WHAT IS BEING ASKED:
In the text on 3D Gaussian Splatting, what does the texture-aware densification method keep in low-texture regions?
*** SOURCE TEXT ***
🤖 AI Summary
To address geometric distortion and texture blurring in 3D Gaussian Splatting (3DGS) reconstruction caused by sparse or non-uniform Gaussian distribution, this paper proposes a geometry-texture co-densification framework. Our method innovatively integrates monocular depth priors and surface normal constraints for robust geometric validation; designs a texture-richness-aware densification strategy to suppress noise in low-texture regions; and introduces depth-ratio change verification, normal-guided Gaussian splitting, and auxiliary texture density map modeling. Evaluated on multiple standard benchmarks, our approach achieves significant improvements in novel-view synthesis metrics—PSNR, SSIM, and LPIPS—while generating 3DGS models with high-fidelity geometry and fine-grained texture. The resulting reconstructions attain state-of-the-art (SOTA) rendering quality.
📝 Abstract
3D Gaussian Splatting (3DGS) has recently attracted wide attentions in various areas such as 3D navigation, Virtual Reality (VR) and 3D simulation, due to its photorealistic and efficient rendering performance. High-quality reconstrution of 3DGS relies on sufficient splats and a reasonable distribution of these splats to fit real geometric surface and texture details, which turns out to be a challenging problem. We present GeoTexDensifier, a novel geometry-texture-aware densification strategy to reconstruct high-quality Gaussian splats which better comply with the geometric structure and texture richness of the scene. Specifically, our GeoTexDensifier framework carries out an auxiliary texture-aware densification method to produce a denser distribution of splats in fully textured areas, while keeping sparsity in low-texture regions to maintain the quality of Gaussian point cloud. Meanwhile, a geometry-aware splitting strategy takes depth and normal priors to guide the splitting sampling and filter out the noisy splats whose initial positions are far from the actual geometric surfaces they aim to fit, under a Validation of Depth Ratio Change checking. With the help of relative monocular depth prior, such geometry-aware validation can effectively reduce the influence of scattered Gaussians to the final rendering quality, especially in regions with weak textures or without sufficient training views. The texture-aware densification and geometry-aware splitting strategies are fully combined to obtain a set of high-quality Gaussian splats. We experiment our GeoTexDensifier framework on various datasets and compare our Novel View Synthesis results to other state-of-the-art 3DGS approaches, with detailed quantitative and qualitative evaluations to demonstrate the effectiveness of our method in producing more photorealistic 3DGS models.
*** End of SOURCE TEXT ***
*** RECORDED INFORMATION ***
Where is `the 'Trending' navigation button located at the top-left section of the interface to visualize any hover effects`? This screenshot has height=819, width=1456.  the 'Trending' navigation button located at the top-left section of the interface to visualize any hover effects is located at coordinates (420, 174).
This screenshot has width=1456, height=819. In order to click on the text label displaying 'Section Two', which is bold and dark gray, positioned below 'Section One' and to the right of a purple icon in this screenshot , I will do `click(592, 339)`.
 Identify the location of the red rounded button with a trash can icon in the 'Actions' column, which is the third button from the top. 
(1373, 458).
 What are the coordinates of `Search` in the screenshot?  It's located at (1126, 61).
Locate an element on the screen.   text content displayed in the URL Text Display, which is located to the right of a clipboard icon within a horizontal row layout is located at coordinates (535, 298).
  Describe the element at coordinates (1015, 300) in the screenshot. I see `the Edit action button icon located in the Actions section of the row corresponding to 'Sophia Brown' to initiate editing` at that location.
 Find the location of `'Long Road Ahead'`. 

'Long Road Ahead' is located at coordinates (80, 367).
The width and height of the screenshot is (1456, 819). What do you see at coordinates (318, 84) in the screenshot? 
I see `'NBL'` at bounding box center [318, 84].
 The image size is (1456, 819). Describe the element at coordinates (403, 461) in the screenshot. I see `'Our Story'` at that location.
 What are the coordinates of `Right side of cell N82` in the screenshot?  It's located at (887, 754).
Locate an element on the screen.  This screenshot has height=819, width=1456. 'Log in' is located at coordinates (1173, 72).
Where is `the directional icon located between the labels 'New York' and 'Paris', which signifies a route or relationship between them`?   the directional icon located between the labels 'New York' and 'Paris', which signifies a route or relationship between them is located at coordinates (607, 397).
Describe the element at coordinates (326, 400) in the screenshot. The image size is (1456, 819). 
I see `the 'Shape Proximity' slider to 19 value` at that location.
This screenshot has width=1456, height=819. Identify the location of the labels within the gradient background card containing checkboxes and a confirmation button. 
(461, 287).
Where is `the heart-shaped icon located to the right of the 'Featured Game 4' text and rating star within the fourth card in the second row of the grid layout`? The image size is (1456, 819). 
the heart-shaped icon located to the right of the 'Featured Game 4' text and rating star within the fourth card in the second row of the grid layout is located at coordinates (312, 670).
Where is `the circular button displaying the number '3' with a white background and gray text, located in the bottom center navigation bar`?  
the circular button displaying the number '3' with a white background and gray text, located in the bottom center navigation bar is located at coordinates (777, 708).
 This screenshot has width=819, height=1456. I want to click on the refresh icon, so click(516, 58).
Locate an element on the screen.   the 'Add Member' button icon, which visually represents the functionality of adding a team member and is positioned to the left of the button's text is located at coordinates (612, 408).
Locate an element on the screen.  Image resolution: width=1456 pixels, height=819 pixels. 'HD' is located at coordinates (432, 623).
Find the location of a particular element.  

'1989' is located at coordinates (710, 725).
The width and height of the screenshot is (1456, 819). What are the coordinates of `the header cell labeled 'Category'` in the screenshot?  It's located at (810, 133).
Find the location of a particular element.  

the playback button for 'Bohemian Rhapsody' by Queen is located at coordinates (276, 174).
*** End of RECORDED INFORMATION ***
OUTPUT FOR THIS EXERCISE:
It keeps sparsity in low-texture regions.